Temmuz ayında konut satışları geçen yılın aynı dönemine göre yüzde 12,4 artarken, yılın ilk yedi ayında da güçlü seyrini korudu. Yeşilada, bu tablonun para politikasının yeterince sıkı olmadığının göstergesi olduğunu belirterek, iç talepteki canlılığın Merkez Bankası’nın faiz indirimini zorlaştırdığını söyledi. Türkiye’de konutun hâlâ servet koruma aracı olarak görülmesinin, devlete ve finansal sisteme duyulan güvensizlikten kaynaklandığını ifade eden Yeşilada, yabancı alıcıların azalması, nüfusun yaşlanması ve yüksek faizlerin kalıcı hale gelmesinin konutun kısa ve uzun vadede prim yapma ihtimalini zayıflattığını vurguladı.
ENFLASYONLA MÜCADELEDE ZORLU SÜREÇ
Aydınlık'ta yer alan habere göre, 2026’da enflasyonun düşeceği yönündeki açıklamaları da değerlendiren Yeşilada, sert bir ekonomik durgunluk olmadan kalıcı düşüşün zor olduğunu dile getirdi. Ücret artışlarının baskılanmasının tek başına yeterli olmayacağını belirten ekonomist, emlak vergisi ve rayiç bedel artışlarının bütçe açığını kapatmada etkili olabileceğini ancak siyasi dirençle karşılaşılabileceğini söyledi.
TAHVİL PİYASASINDA CANLANMA YOK
Yeşilada, tahvil piyasasında ciddi ancak yıkıcı olmayan bir durgunluk yaşandığını belirtti. Hazine’nin yüksek borçlanma ihtiyacı, yabancı yatırımcının ilgisizliği ve bankaların isteksizliği nedeniyle tahvil faizlerinin yüksek seyrettiğini, getiri eğrisinin negatif olmasının da uzun vadeli tahvillere ilgiyi azalttığını aktardı.

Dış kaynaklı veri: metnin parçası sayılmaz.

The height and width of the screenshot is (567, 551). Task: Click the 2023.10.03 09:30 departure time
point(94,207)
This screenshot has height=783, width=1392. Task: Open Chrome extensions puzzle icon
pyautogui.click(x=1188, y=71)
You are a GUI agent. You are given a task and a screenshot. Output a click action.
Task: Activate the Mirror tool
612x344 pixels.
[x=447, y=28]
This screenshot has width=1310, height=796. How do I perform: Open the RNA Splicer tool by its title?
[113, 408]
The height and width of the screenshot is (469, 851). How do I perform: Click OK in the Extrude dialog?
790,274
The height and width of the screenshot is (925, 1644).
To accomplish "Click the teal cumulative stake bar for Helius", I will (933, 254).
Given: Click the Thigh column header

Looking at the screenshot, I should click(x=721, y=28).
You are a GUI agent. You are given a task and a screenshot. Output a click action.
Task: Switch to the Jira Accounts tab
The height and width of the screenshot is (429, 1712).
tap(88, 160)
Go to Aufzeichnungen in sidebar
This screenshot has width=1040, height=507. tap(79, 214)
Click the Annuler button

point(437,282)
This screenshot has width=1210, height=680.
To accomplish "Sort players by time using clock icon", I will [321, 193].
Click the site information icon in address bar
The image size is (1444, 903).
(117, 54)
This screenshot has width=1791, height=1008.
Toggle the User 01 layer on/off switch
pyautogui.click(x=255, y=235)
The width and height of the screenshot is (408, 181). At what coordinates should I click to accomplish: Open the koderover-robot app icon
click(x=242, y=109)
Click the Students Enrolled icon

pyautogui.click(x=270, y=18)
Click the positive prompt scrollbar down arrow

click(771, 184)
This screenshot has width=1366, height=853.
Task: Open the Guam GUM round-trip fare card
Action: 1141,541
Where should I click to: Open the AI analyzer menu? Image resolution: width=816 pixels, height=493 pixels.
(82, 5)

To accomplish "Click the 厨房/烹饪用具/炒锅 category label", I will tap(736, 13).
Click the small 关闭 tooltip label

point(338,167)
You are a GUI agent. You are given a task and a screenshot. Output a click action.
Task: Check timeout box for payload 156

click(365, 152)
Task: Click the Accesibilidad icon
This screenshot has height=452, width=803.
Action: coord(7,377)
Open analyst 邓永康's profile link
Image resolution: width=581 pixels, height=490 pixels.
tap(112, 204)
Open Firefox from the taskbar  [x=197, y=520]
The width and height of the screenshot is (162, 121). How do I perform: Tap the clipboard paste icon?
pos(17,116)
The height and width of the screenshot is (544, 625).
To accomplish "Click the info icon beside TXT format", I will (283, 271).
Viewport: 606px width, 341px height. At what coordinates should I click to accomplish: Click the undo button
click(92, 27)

2026'DA ÇOK DAHA ZORLU OLACAK
Türk lirasının suni olarak değerli tutulduğunu belirten Yeşilada, bu durumun en fazla bir yıl daha sürdürülebileceğini ifade etti. Kasım ve aralık aylarında turizm gelirlerinin azalmasıyla döviz talebinin artacağını, yapısal önlemler alınmadığı takdirde 2026 kışının ekonomik olarak çok daha zorlu geçeceğini söyledi.